Running Models Locally

You've used an LLM through a website or an API key, and somewhere along the way a quieter idea took hold: what if the model just ran on my own machine? No account, no sending your data to someone else's servers, no meter ticking with every request. It turns out you can — and the experience of pulling a real model down and watching it answer entirely offline is genuinely a little magical the first time.

It's also a trade-off, not a free upgrade. A model running on your laptop is usually weaker than the big hosted ones, and whether it runs at all depends on numbers most people have never had explained to them — parameters, RAM, VRAM, quantization. This guide makes those knowable. By the end you'll be able to download a model, talk to it from code, and look at any model on a download page and say "that'll fit my machine" or "that won't" — and know why.

⏭️ Never called an LLM from code before? Using an LLM API shows the hosted side first. Running locally is the same idea — text in, text out — with the model living on your hardware instead of someone else's.

How to read this

Just want to decide if local is even worth it?
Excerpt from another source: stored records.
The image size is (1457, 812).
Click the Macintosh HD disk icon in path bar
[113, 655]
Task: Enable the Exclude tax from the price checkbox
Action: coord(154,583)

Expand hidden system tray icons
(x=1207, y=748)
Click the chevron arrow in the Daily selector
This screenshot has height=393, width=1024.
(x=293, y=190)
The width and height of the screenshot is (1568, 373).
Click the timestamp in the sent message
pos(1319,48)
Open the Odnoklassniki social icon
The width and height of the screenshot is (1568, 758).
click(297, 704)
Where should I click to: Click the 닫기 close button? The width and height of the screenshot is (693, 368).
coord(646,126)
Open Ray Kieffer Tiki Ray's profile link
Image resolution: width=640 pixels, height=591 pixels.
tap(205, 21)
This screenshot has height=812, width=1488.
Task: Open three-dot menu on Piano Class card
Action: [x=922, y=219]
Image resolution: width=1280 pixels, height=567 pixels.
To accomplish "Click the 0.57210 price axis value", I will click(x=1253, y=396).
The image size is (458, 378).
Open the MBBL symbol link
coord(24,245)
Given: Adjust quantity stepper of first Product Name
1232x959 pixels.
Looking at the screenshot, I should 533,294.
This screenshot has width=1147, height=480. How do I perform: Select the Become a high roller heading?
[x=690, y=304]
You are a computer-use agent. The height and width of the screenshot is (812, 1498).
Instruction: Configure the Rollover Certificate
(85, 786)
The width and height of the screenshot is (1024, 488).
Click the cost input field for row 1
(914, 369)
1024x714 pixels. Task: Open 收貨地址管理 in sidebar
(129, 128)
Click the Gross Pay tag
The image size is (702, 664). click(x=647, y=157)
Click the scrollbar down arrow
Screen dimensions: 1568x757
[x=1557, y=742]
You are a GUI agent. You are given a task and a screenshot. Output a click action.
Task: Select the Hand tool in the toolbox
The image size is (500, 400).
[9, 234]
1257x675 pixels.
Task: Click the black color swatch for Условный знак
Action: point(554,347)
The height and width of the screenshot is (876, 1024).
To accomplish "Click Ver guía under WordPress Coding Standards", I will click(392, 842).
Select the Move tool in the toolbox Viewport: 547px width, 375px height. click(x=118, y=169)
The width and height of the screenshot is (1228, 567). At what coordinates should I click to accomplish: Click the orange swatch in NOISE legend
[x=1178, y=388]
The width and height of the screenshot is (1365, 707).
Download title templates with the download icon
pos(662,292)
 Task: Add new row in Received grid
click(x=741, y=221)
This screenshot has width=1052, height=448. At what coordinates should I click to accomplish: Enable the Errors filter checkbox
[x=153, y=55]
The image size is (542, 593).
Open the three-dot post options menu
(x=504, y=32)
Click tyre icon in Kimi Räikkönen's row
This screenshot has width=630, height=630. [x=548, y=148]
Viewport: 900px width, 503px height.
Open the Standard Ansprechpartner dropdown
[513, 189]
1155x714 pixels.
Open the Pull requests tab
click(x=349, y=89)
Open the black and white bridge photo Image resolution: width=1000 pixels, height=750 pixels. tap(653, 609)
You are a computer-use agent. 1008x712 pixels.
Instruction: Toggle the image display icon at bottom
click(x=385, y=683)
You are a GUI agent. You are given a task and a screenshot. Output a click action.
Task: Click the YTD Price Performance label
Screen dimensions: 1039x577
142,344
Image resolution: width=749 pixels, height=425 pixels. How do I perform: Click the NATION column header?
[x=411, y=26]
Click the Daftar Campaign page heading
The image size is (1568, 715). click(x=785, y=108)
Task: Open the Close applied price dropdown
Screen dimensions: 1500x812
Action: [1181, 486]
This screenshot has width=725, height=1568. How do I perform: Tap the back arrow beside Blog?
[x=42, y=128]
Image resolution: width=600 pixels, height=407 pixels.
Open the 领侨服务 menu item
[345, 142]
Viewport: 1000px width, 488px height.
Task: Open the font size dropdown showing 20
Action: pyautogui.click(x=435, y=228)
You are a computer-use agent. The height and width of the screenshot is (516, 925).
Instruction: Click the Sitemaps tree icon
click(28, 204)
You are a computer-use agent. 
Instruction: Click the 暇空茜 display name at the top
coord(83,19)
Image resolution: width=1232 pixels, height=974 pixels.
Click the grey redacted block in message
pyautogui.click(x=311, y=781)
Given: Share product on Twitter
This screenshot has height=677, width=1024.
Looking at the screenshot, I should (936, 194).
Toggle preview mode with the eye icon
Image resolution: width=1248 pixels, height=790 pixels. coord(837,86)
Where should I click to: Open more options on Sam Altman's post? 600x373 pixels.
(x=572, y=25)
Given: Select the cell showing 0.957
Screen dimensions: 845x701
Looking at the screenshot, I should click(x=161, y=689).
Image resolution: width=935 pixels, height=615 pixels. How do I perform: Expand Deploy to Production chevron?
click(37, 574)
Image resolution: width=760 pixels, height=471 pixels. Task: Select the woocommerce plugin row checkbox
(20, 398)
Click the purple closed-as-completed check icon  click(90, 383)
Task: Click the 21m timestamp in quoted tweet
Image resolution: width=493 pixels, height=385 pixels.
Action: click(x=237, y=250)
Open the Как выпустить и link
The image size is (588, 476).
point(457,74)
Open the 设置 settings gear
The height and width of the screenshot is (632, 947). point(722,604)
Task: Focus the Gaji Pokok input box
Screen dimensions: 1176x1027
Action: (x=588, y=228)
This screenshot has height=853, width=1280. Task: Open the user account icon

Read Phase 1 — the honest trade-off against a hosted API — and stop there if the answer is "not for me yet."
Want it to finally make sense? Read in order. Phase 1 frames the decision, Phase 2 gets a real model running, and Phase 3 explains the hardware reality so you can pick a model that actually fits.

The phases

Why (and Why Not) Run Locally — the honest trade-off: privacy, zero per-token cost, offline, and control on one side; weaker models, your hardware's limits, and setup effort on the other. When local genuinely makes sense, and when a hosted API is the right call.
Getting One Running (Ollama) — the mental model (download an open-weights model, run it locally), then a real ollama pull / ollama run session, and finally hitting the model's local API endpoint from your own code.
Hardware, Quantization & Reality — what actually decides if a model runs: its size in parameters versus your RAM/VRAM, and quantization — shrinking the weights to fit, trading a little quality for a lot of memory. CPU versus GPU speed, and how to match a model to your machine.

This guide gets you running a single model on one machine. Fine-tuning a model on your own data, serving one to a team, and squeezing out maximum speed are each their own topic — deferred to follow-up guides rather than crammed in here.